ECLI:NL:RVS:2025:3015

Raad van State

Datum uitspraak
27 juni 2025
Publicatiedatum
3 juli 2025
Zaaknummer
202407766/1/R1
Instantie
Raad van State
Type
Uitspraak
Rechtsgebied
Bestuursrecht
Procedures
  • Mondelinge uitspraak
Rechters
Vindplaatsen
  • Rechtspraak.nl
AI samenvatting door LexboostAutomatisch gegenereerd

Bestemmingsplan Schinkelkwadrant-Noord en de gevolgen voor het woon- en leefklimaat van omwonenden

Op 30 oktober 2024 heeft de raad van de gemeente Heerlen het bestemmingsplan "Schinkelkwadrant-Noord" vastgesteld, dat voorziet in de transformatie van leegstaande kantoren naar 124 woningen, waaronder 108 appartementen. Dit plan maakt deel uit van de grootschalige ontwikkeling "Urban Living" in het centrum van Heerlen. Appellant, wonend in het appartementencomplex De Veste I, heeft beroep ingesteld tegen dit besluit, stellende dat het plan zijn woon- en leefklimaat ernstig schaadt. De mondelinge uitspraak vond plaats op 27 juni 2025, waarbij de Afdeling het beroep ongegrond verklaarde.

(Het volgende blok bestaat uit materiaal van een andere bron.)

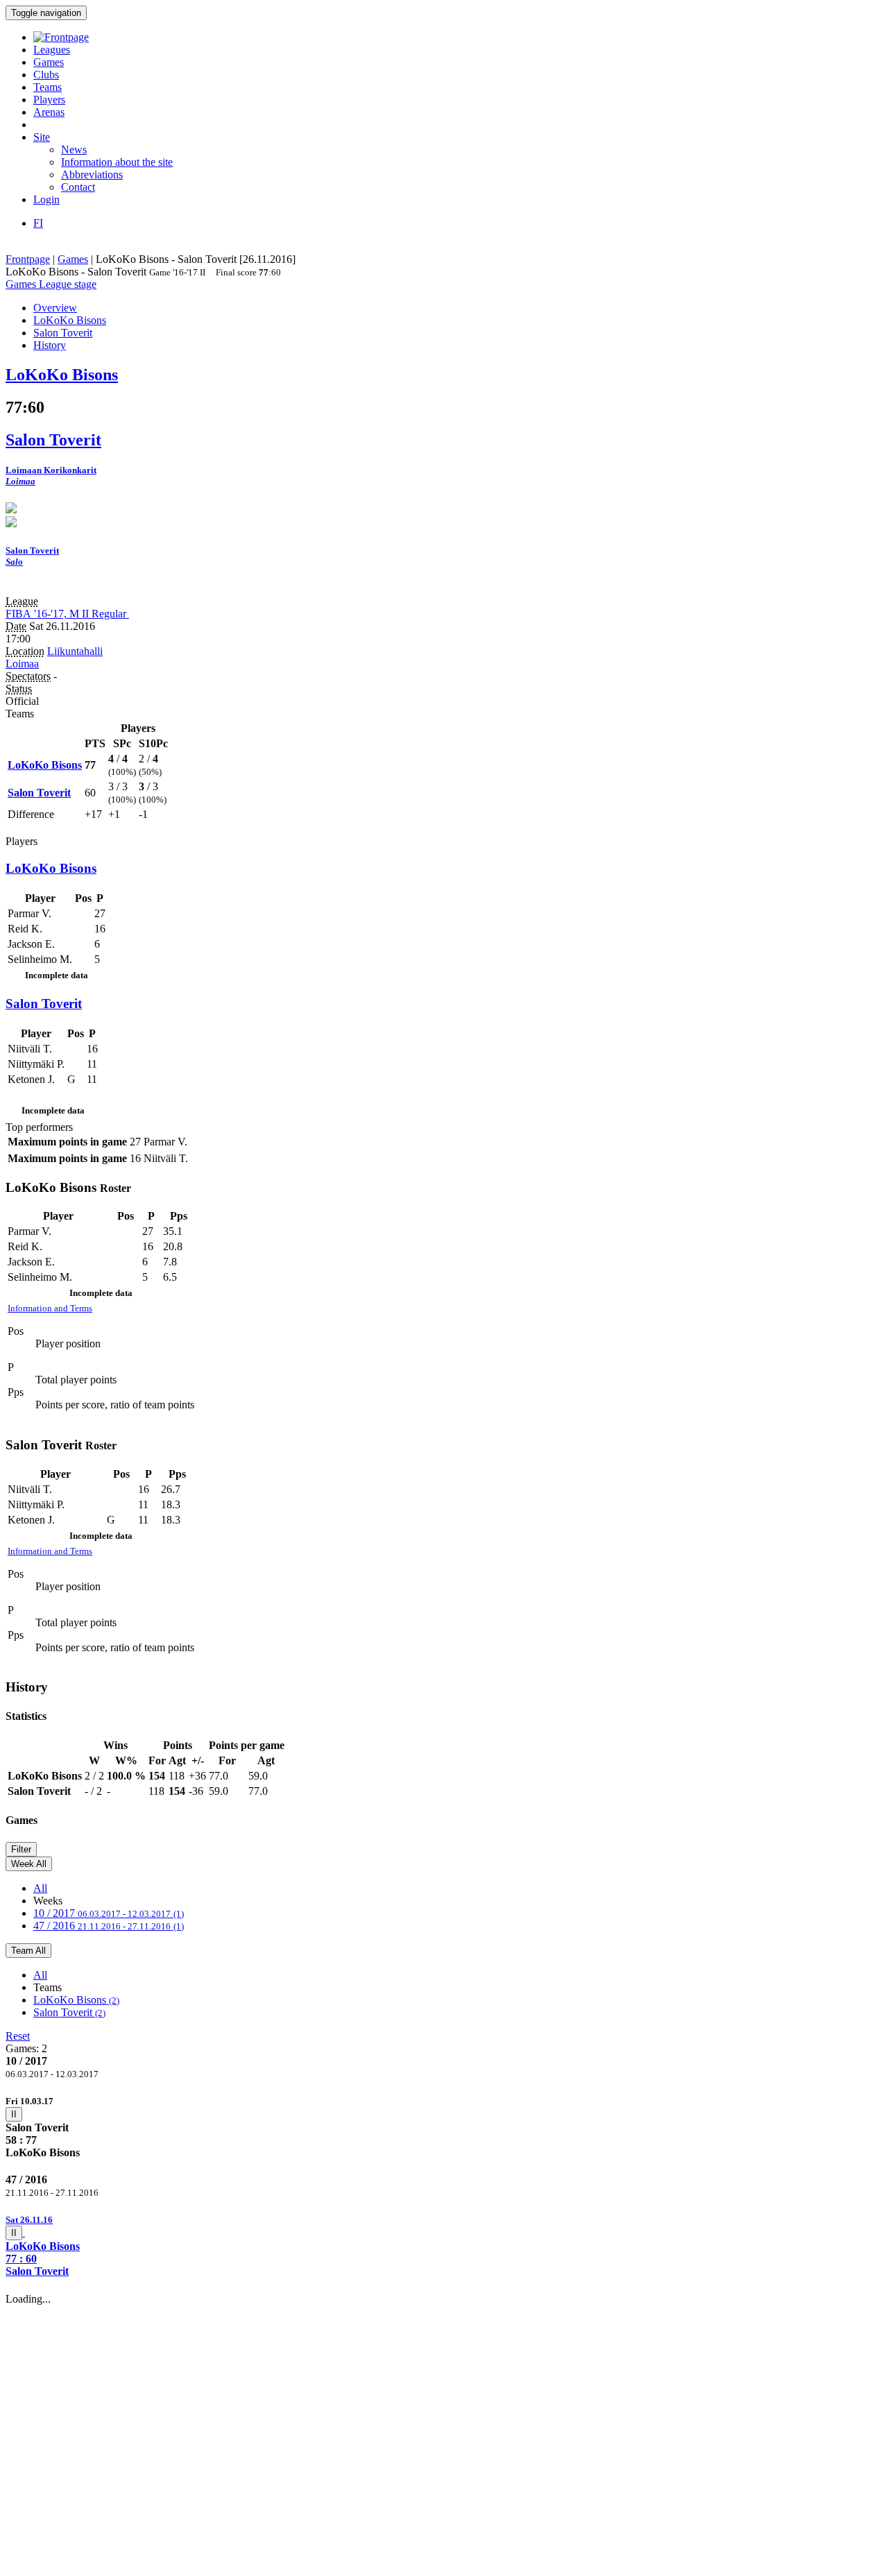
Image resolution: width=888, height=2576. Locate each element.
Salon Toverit (69, 2012)
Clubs (46, 74)
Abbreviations (92, 174)
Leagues (51, 50)
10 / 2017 (108, 1913)
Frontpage (28, 259)
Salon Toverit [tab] (62, 333)
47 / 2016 (108, 1925)
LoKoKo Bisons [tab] (69, 320)
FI (38, 223)
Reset (18, 2036)
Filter (21, 1849)
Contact (78, 187)
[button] (444, 2245)
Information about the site (117, 162)
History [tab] (49, 345)
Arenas (49, 112)
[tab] (444, 2127)
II (14, 2114)
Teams (47, 87)
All (40, 1888)
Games (48, 62)
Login (46, 199)
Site (41, 137)
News (74, 149)
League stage (67, 284)
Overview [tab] (55, 308)
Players (49, 99)
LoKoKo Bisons (76, 2000)
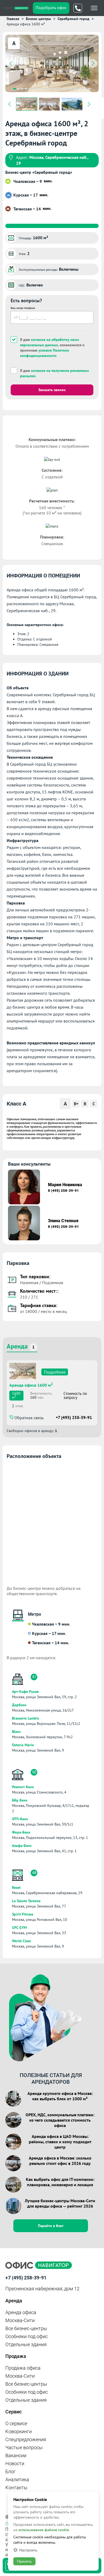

De Afdeling overwoog dat, hoewel er een onherroepelijke omgevingsvergunning voor de bouw van het appartementencomplex is verleend, appellant procesbelang heeft. De raad heeft onderzoek laten doen naar de gevolgen van het plan voor het woon- en leefklimaat van appellant, met name met betrekking tot bezonning, lichtinval en uitzicht. De resultaten van deze onderzoeken toonden aan dat de normen voor bezonning en lichtinval worden gehaald en dat de gevolgen voor het uitzicht acceptabel zijn. Appellant heeft de resultaten van de onderzoeken niet bestreden.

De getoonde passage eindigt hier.